CORVALLIS, Ore. — Oregon State University archaeologists have uncovered some tools that add to a new understanding of the timeline of human life in the Americas: projectile points.
OSU archaeology teams have carried out expeditions in west central Idaho for more than a decade, unearthing clues about life at Cooper's Ferry, along the Salmon River canyon.
The projectile points, or spear tips; razor sharp and ranging from half an inch to two inches long, that are so telling about the people who came here to hunt, to fish and to gather. They are about 3,000 years older than what had been found before.
“This record is notable because now we realize it extends back to 16,000 years ago or probably a little earlier,” said OSU Anthropology Professor Loren Davis who has led expeditions of students to Cooper's Ferry for the duration of the project.

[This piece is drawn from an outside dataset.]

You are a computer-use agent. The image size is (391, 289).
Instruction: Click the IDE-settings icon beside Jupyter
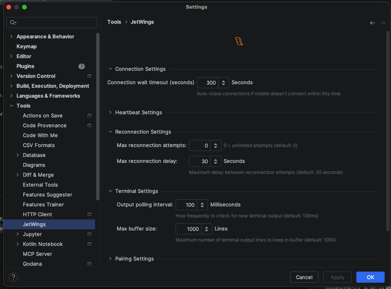point(90,234)
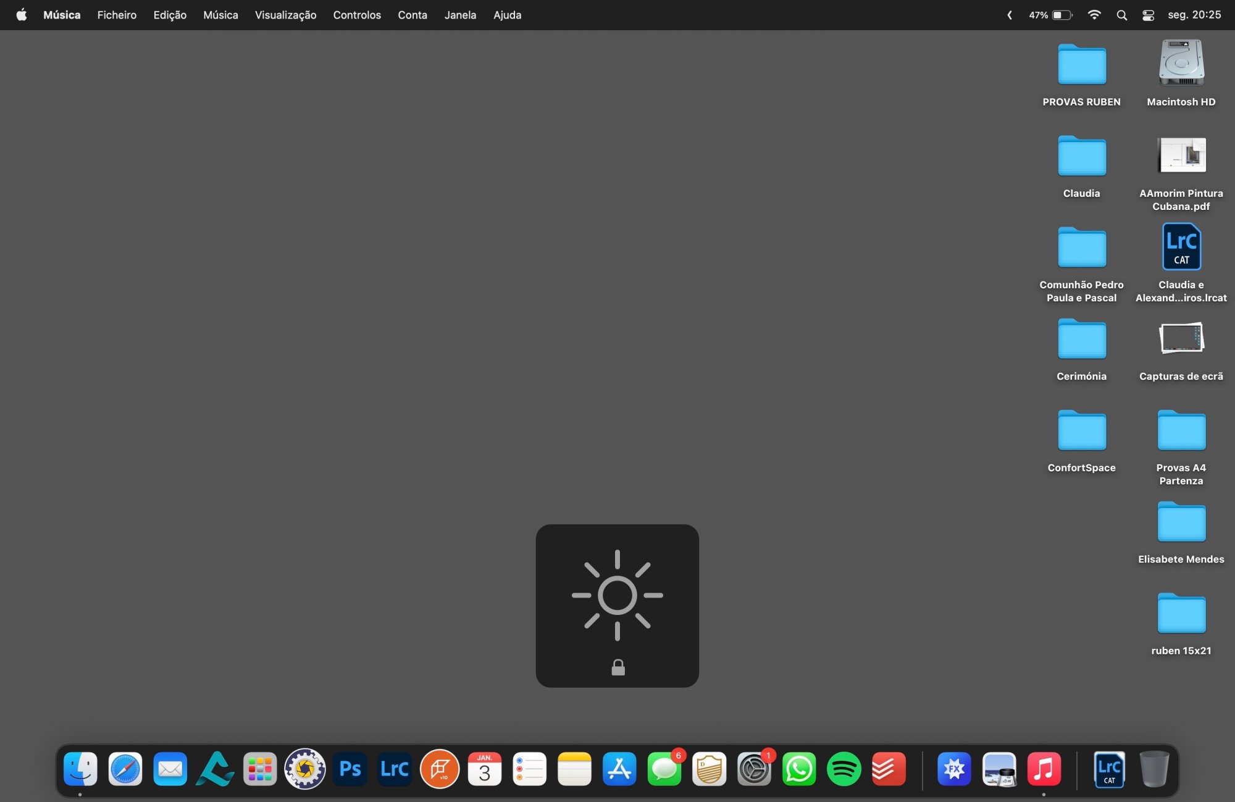Open System Preferences in the dock

(754, 769)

In 2019 they found bones and other items that gave them evidence of human life arriving here roughly 3000 years sooner than was previously believed.
OSU archaeologists uncover oldest known projectile points
Now carbon dating of these sharp hunting tools confirms it — and shows how advanced those native peoples were early on.

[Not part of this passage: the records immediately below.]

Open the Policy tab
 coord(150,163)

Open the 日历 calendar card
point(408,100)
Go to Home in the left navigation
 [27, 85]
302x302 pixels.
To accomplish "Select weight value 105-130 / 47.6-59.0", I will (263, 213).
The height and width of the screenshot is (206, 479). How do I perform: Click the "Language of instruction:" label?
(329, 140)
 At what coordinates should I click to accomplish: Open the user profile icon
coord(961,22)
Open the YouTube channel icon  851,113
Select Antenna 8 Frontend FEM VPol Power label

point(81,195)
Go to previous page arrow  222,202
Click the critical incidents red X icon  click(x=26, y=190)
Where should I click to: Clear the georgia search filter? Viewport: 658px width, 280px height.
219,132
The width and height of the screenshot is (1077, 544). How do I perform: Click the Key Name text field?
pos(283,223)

“Something in your hand that's that old, and to think about somebody actually took a block of rock through a series of steps, turned it into a spear point that I have in my hand is really pretty amazing,” said Davis.

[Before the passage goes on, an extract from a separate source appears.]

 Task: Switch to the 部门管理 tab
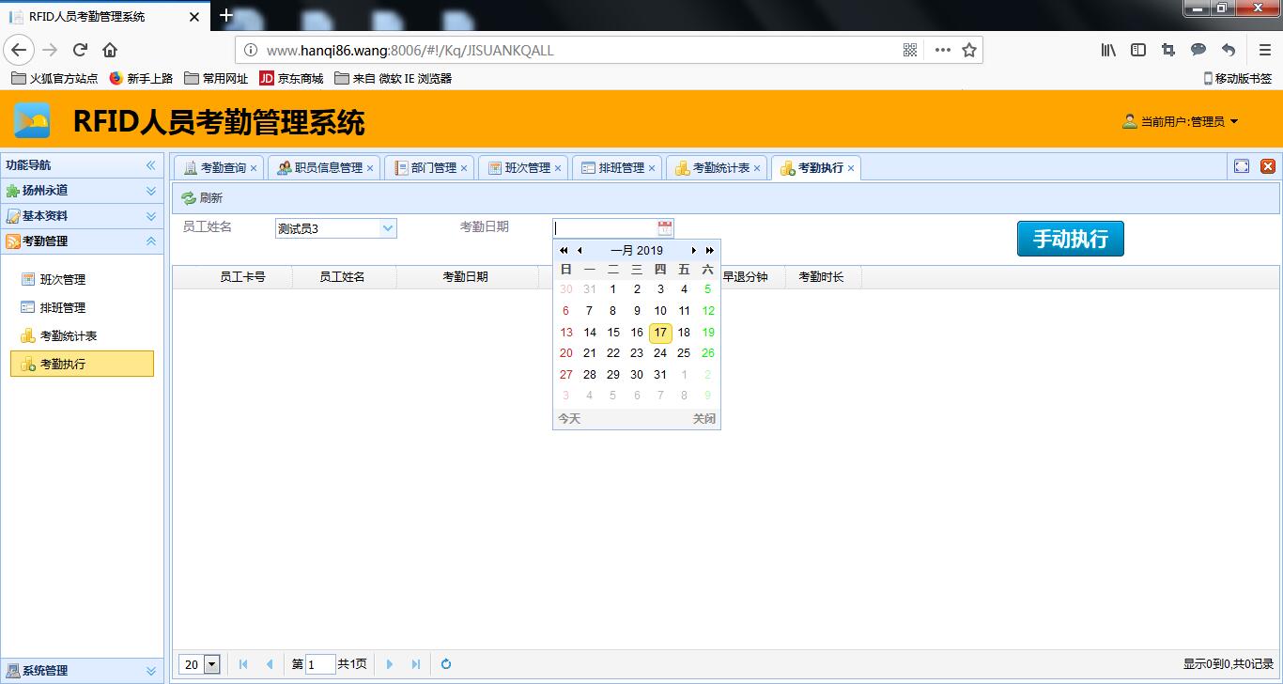click(x=433, y=168)
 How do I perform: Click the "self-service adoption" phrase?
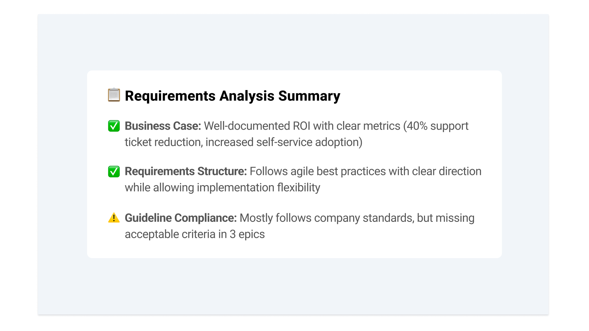(308, 142)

In collaboration with the Nez Perce Tribe and the Bureau of Land Management (BLM), Davis and more than 200 students have spent thousands of hours carefully clearing the dirt, discovering signs of the first human life in the Americas, right here in the Pacific Northwest.
“Looking back, we didn’t realize exactly how old this was going to be, but I hope students or ex-students now are looking back and thinking they're part of something pretty magical and rather special.”
Davis has been studying the Cooper’s Ferry site since the 1990’s when he was an archaeologist with BLM. Now he brings OSU graduate and undergraduate students to the site to work during the summer.
The team also works closely with the Nez Perce Tribe to provide field opportunities for tribal youth and to communicate findings.